Forward Thinking on Specific Net Zero-Related Construction Requirements

Certain groups have proposed potential additions to common construction contracts to try and assist with the practical challenges of articulating Net Zero requirements. By way of example, the Chancery Lane Project ("TCLP") (an independent collaborative initiative of international legal and industry professionals), has developed a suite of model contractual clauses which can be used in standard form construction contracts, addressing relevant issues such as materials procurement and construction waste.

For example, the draft "Ashkan's Clause" requires contractors, and its project delivery teams to use sustainable working practices on site in order to reduce the energy used in construction. The clause requires the contractor to use "all reasonable endeavours" to implement a contractual schedule of "green working practices" (examples of these green working practices include using energy saving lighting such as LEDs, reducing water usage on site and procuring electricity from renewable energy sources). Compliance with green working practices under this clause may entitle the contractor to payment from a "green retention fund", a percentage amount of the contract price.

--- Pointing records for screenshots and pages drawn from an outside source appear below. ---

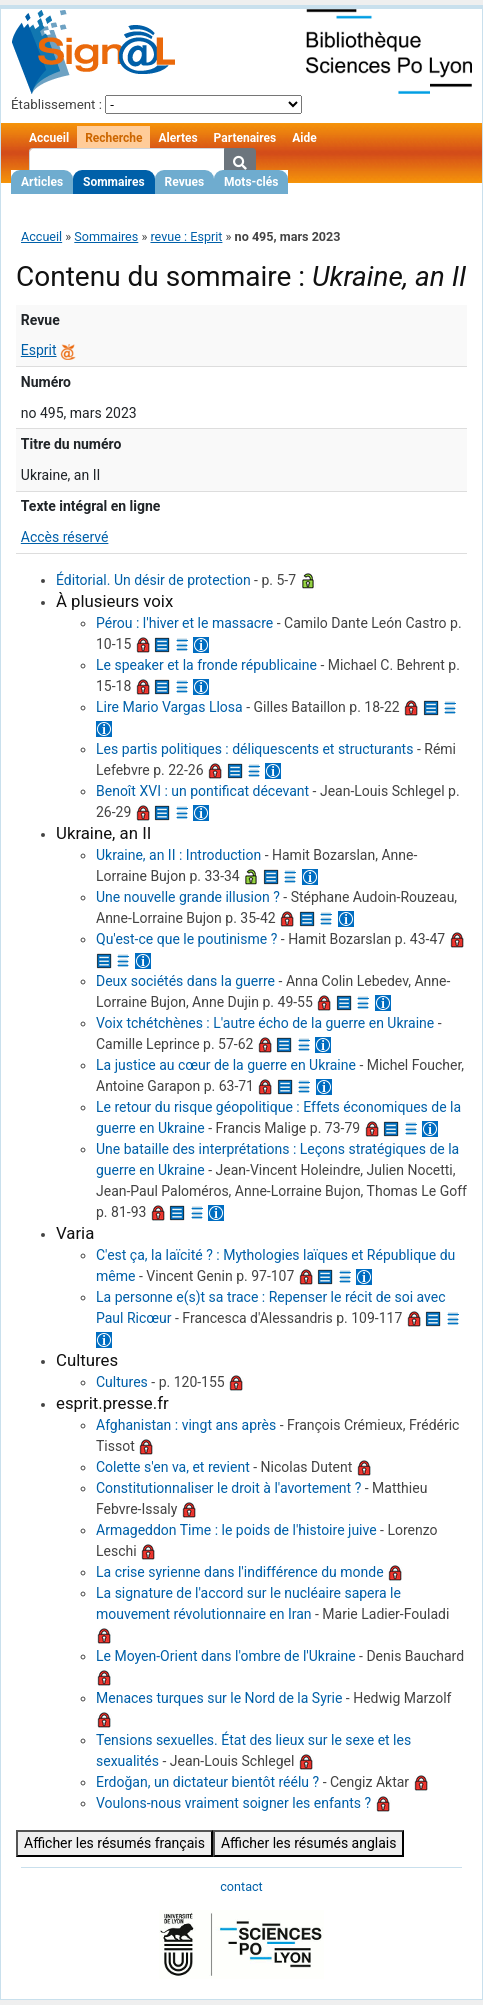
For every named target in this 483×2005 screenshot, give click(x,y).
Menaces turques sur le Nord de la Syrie (219, 1698)
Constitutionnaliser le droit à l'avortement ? (228, 1488)
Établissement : (56, 104)
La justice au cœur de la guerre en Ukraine (226, 1065)
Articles (42, 182)
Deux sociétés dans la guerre (185, 981)
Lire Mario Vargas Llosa (169, 707)
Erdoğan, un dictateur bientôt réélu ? (207, 1782)
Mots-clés (251, 182)
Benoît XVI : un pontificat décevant (202, 791)
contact (241, 1886)
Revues (185, 182)
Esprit (39, 350)
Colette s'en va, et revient (173, 1467)
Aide (304, 138)
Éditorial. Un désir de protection (153, 580)
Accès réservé (65, 537)
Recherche (113, 138)
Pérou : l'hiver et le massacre (184, 623)
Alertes (177, 138)
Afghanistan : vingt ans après (186, 1425)
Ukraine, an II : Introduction (178, 855)
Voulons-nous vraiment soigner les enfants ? (233, 1803)
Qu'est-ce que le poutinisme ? (186, 939)
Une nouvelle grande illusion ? (188, 897)
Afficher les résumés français (114, 1843)
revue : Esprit (186, 236)
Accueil (49, 138)
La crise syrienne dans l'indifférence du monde (240, 1572)
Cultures (122, 1382)
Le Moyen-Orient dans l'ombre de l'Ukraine (226, 1656)
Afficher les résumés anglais (309, 1843)
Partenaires (245, 138)
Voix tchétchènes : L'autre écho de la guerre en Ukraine (265, 1023)
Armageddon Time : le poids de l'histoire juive (236, 1530)
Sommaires (113, 182)
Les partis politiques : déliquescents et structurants (254, 749)
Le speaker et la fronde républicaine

However, implementation of these types of clauses remains to be tested. A green retention fund may increase financial pressure on contractors early on where margins are already very limited. There remains the question of how the obligation of "all reasonable endeavours" will be assessed, particularly where what is achievable may move considerably over time with developing technology.

The content of this article is intended to provide a general guide to the subject matter. Specialist advice should be sought about your specific circumstances.